Budralazine was evaluated for its protective effect on the onset of cerebrovascular lesions in SHR given 1.5% NaCl as drinking water. The salt-loading for 67 days rapidly accelerated the development of hypertension in SHR (from 180 to over 250 mmHg, 40 days after the loading). The acceleration of hypertension was accompanied by an increase in the incidence of brain softening, cerebral infarct, angionecrosis and hemorrhage by 30-60% following the thrombosis and necrosis of cerebral arterioles. Renal angionecrosis associated with the interstitial nephrosis was also observed by 90% in the animals. Throughout the salt-loading period, oral administration of budralazine (1, 4 and 15 mg/kg/day) resulted in a dose-dependent inhibition of the accelerated hypertension. At larger doses (4 and 15 mg/kg/day), budralazine almost completely ameliorated the cerebral and renal lesions and significantly attenuated the rise of weight in the brain and heart observed in the salt-loaded control rats.
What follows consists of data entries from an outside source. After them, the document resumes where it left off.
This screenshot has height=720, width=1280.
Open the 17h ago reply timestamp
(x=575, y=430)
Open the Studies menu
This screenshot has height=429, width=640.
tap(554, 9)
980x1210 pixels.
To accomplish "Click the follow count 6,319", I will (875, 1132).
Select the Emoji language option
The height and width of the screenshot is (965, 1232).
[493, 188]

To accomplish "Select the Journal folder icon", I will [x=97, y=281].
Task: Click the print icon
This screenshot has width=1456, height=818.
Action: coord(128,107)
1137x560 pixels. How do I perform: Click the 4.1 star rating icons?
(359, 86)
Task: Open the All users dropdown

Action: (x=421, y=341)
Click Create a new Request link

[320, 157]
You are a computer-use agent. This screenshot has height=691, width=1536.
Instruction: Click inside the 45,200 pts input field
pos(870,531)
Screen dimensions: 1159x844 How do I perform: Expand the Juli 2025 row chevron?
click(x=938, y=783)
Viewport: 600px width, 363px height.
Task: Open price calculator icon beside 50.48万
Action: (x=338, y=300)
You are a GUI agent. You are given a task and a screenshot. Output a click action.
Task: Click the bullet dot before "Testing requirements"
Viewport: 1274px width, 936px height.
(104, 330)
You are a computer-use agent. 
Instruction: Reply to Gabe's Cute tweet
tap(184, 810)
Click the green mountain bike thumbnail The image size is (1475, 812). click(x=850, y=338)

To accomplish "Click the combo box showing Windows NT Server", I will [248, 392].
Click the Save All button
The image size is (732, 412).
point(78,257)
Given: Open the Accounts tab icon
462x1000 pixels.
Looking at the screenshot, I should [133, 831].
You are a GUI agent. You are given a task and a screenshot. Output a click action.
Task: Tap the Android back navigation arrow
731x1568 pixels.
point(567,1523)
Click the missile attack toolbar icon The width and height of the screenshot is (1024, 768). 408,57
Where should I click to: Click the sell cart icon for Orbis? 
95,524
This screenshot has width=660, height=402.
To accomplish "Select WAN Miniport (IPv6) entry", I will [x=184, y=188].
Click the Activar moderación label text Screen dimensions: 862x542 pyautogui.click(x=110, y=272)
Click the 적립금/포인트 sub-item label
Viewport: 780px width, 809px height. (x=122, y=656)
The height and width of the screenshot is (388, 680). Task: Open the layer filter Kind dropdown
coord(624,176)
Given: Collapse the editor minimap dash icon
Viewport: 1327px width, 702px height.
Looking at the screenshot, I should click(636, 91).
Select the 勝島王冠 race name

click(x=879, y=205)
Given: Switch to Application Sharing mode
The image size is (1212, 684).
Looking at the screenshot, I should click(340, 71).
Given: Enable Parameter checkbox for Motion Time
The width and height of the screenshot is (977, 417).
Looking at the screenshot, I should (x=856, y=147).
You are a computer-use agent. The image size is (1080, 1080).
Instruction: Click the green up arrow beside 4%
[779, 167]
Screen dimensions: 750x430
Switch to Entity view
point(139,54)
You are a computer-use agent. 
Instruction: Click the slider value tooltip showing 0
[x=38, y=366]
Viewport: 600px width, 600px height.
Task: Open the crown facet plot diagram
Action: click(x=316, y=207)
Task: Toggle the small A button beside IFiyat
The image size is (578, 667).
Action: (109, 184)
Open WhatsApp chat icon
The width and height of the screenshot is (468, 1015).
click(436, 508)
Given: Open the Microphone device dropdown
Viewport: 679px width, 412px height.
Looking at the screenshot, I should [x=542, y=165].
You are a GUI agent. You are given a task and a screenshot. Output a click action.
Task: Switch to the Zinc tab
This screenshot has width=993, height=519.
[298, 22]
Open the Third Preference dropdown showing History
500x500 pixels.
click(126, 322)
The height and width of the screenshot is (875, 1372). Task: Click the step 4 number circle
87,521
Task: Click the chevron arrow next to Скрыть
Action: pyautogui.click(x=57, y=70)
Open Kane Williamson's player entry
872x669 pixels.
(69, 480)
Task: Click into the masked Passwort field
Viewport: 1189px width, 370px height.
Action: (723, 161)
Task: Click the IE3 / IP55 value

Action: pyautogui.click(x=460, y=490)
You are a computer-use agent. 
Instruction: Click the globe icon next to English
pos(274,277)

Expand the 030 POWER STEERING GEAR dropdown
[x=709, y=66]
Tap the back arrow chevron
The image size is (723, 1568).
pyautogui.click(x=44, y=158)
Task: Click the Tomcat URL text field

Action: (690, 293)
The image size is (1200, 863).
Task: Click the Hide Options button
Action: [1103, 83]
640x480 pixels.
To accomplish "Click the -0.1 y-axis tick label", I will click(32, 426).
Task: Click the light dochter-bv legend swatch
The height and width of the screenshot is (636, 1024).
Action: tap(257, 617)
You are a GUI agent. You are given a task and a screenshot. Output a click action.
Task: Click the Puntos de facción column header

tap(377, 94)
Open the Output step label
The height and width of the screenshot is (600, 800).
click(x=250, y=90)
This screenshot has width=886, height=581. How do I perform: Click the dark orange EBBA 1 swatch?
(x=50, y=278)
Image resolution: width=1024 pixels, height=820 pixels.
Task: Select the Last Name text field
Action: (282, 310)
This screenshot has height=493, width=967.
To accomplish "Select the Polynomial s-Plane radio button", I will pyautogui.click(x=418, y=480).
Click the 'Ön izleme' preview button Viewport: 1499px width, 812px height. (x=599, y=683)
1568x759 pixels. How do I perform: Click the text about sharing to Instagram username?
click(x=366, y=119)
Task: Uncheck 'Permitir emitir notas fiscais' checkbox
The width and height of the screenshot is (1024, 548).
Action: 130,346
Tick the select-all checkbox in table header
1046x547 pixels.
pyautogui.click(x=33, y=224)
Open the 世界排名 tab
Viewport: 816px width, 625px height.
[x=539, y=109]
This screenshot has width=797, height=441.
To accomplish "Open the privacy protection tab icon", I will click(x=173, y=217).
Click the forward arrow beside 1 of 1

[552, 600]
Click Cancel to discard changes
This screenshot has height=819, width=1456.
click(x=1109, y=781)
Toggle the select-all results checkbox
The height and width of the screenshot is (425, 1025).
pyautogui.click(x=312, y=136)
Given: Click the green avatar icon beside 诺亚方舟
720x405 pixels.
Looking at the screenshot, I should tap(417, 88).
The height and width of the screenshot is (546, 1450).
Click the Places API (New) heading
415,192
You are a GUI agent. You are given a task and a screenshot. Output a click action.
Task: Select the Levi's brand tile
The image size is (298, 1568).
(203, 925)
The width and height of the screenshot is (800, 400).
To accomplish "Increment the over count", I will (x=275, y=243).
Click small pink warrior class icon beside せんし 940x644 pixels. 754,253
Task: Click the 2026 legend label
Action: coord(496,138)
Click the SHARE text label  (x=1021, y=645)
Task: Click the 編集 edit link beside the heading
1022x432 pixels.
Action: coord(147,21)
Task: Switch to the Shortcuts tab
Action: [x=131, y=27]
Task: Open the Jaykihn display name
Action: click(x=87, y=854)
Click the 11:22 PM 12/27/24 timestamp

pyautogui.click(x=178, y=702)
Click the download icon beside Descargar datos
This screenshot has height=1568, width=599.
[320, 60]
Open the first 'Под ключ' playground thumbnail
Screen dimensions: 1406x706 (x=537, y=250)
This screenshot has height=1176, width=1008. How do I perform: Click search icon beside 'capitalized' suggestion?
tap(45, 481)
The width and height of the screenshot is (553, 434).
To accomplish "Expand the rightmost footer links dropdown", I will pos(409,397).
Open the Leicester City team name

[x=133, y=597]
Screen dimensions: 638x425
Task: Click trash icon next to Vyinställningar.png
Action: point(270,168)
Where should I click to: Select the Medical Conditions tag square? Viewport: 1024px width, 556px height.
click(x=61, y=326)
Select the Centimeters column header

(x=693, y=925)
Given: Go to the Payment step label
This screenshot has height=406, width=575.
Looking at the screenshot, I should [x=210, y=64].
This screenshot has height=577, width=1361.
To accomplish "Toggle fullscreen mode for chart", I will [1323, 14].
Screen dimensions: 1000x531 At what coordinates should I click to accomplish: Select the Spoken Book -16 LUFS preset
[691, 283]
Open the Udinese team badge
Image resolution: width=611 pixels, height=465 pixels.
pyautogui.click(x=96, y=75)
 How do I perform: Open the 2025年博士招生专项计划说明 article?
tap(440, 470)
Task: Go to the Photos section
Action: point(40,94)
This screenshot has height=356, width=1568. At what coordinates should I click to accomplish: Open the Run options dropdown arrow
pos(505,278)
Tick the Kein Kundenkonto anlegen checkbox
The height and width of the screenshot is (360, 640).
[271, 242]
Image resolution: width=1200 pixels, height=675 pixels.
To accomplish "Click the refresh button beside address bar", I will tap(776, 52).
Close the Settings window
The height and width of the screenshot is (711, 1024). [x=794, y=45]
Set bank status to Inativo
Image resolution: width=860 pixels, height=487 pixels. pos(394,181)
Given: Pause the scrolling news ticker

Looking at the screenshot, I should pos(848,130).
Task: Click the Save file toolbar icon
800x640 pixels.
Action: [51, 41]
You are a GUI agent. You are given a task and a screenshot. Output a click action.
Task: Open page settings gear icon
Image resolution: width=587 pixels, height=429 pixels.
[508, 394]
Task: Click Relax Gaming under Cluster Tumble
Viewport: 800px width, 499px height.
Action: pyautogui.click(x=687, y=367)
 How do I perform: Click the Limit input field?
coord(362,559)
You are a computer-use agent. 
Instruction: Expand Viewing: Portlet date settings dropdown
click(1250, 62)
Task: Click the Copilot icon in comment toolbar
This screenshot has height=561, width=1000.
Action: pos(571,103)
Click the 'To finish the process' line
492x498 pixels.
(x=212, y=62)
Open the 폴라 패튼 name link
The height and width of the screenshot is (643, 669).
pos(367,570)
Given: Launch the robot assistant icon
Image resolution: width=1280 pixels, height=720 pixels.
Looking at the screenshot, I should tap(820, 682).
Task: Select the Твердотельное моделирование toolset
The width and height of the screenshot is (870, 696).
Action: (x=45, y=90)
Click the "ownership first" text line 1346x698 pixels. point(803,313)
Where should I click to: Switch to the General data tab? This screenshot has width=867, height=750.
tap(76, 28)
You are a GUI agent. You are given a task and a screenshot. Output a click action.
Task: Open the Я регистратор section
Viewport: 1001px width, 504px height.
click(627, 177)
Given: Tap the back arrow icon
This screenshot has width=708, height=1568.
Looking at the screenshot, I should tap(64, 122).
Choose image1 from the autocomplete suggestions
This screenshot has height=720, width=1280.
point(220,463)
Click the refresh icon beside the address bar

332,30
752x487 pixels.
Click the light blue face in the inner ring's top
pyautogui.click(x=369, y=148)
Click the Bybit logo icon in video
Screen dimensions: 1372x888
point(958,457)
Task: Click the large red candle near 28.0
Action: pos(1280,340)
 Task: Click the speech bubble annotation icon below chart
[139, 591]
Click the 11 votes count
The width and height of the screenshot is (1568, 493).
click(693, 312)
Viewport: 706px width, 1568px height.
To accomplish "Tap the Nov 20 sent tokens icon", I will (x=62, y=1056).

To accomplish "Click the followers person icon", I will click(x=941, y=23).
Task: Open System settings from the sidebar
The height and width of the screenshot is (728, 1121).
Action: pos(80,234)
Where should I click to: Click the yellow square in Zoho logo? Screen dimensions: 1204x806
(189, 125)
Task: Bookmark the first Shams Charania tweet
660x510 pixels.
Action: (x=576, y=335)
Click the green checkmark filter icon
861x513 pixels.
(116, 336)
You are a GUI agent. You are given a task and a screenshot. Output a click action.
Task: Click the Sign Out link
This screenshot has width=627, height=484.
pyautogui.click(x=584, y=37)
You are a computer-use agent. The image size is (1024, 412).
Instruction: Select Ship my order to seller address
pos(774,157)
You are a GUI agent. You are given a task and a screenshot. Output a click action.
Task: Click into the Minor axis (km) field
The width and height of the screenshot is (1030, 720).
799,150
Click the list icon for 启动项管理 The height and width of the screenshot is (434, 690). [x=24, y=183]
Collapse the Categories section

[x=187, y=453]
Changes in the serum biochemical findings were also inhibited by this drug. In some of the parameters measured, budralazine appeared to be more efficacious than hydralazine (1, 4 and 15 mg/kg/day, p.o.). These results suggest that budralazine attenuates the serious development of hypertension and reduces the incidence and severity of stroke in salt-loaded SHR.